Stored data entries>

● ● ● ● ●

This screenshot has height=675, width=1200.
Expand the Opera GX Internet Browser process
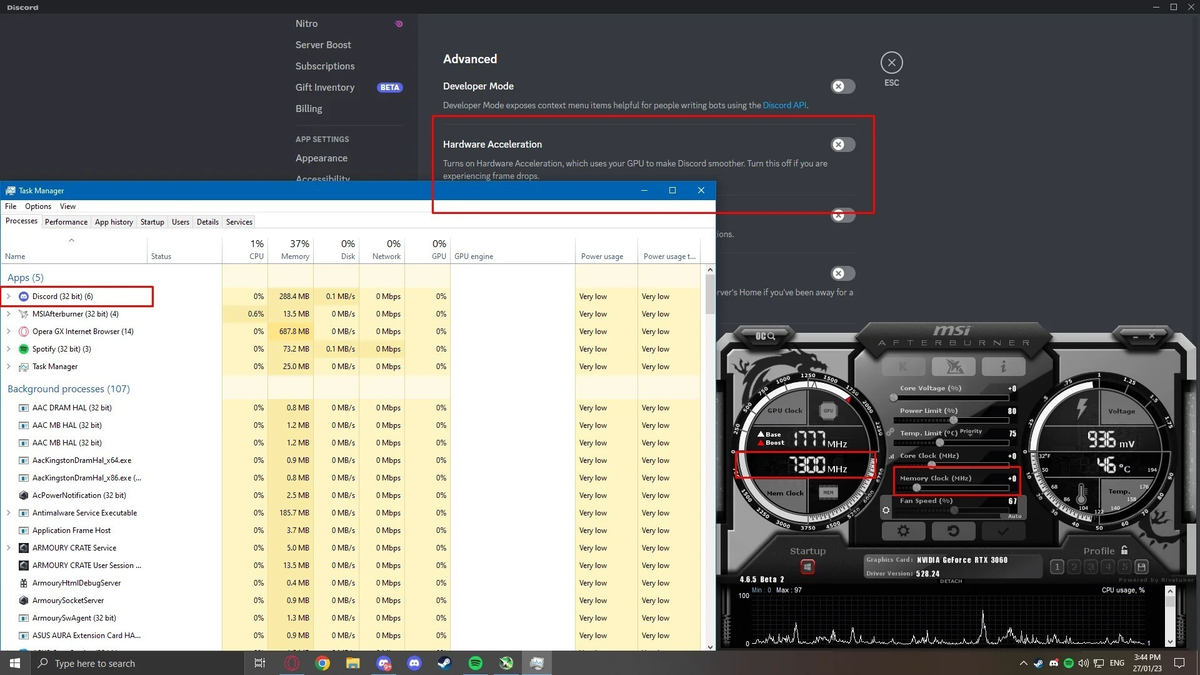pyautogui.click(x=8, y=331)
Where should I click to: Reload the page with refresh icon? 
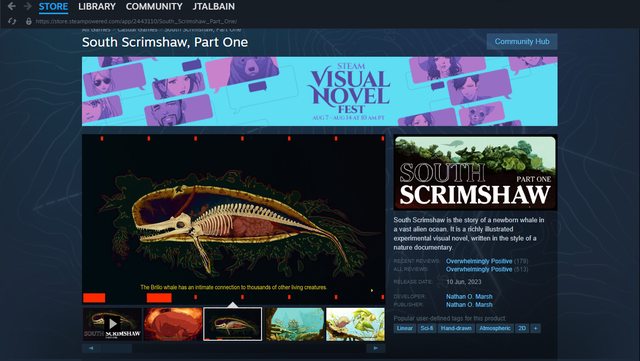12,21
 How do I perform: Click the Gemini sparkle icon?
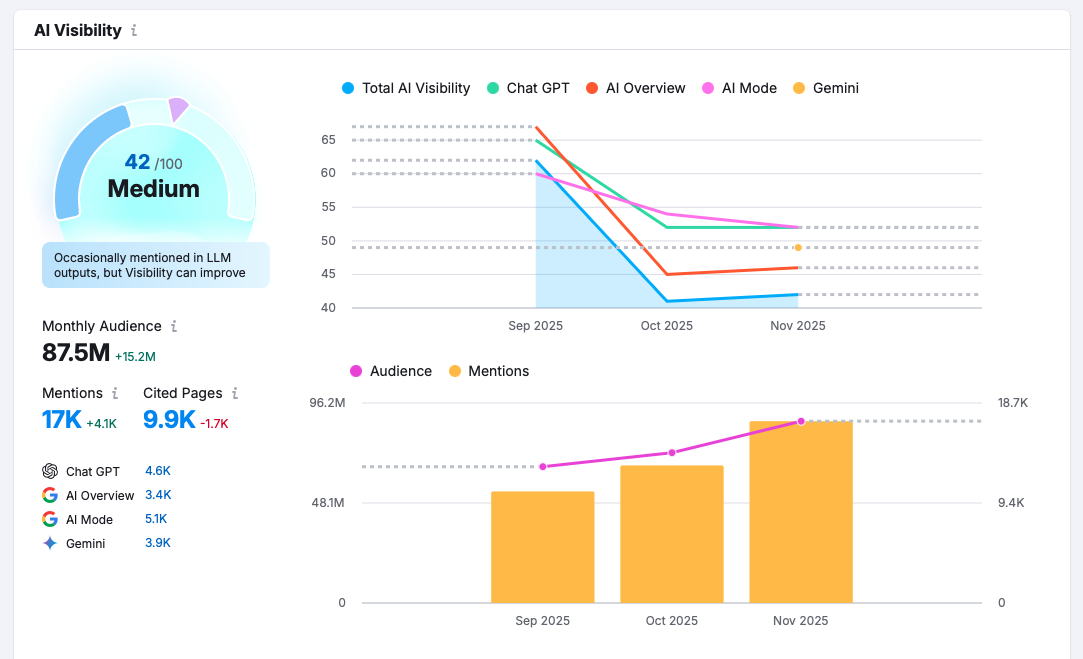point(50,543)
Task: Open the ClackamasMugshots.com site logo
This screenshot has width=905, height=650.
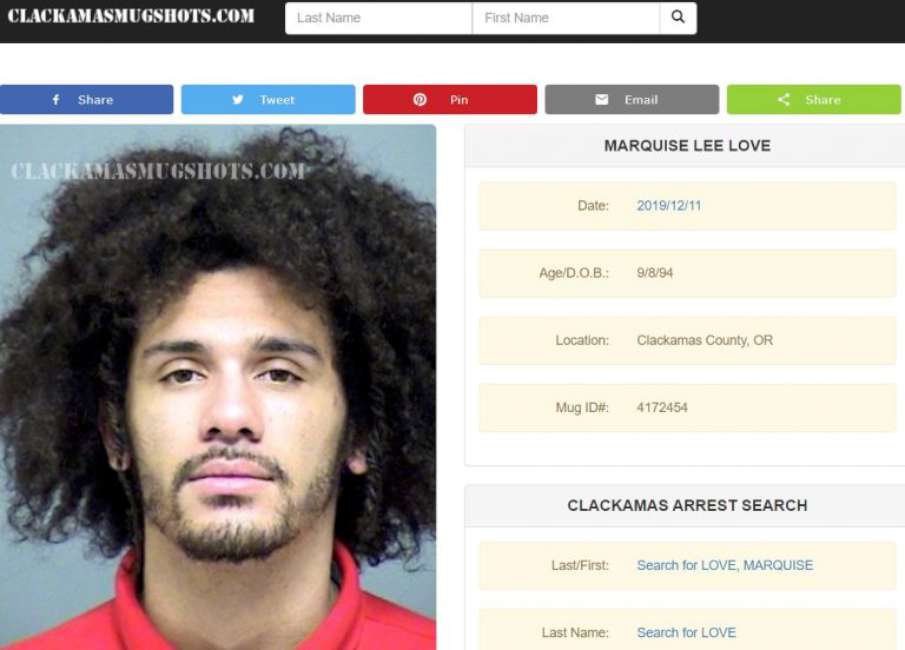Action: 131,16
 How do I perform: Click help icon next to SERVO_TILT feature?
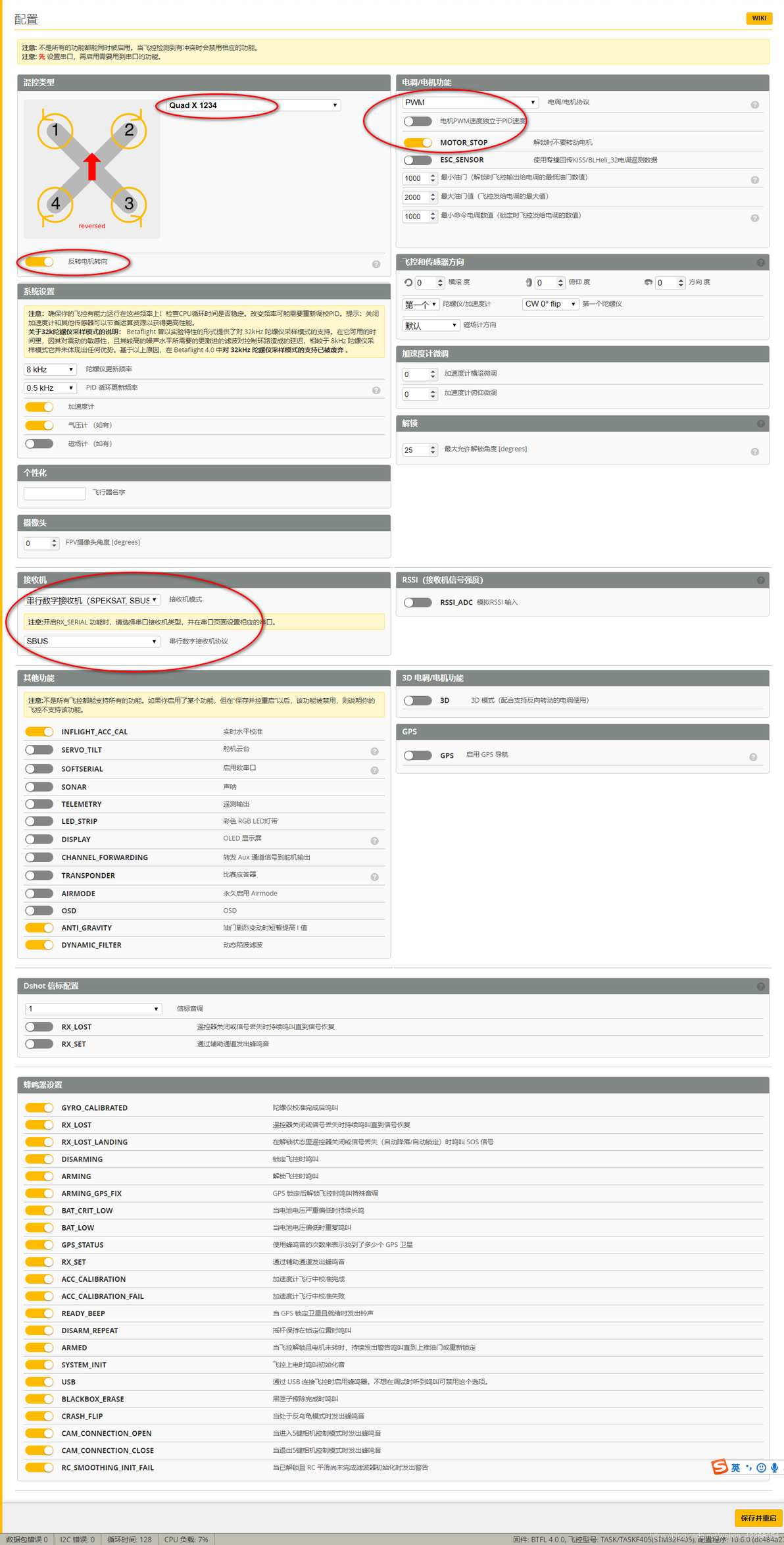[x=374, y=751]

● ● ● ● ●

Every entry above is to be transcribed exactly, with all pictures left out.

Task response>
This screenshot has height=675, width=1200.
Expand the Opera GX Internet Browser process
pyautogui.click(x=8, y=331)
Where should I click to: Reload the page with refresh icon? 
12,21
 How do I perform: Click the Gemini sparkle icon?
point(50,543)
Task: Open the ClackamasMugshots.com site logo
This screenshot has width=905, height=650.
Action: 131,16
 How do I perform: Click help icon next to SERVO_TILT feature?
[x=374, y=751]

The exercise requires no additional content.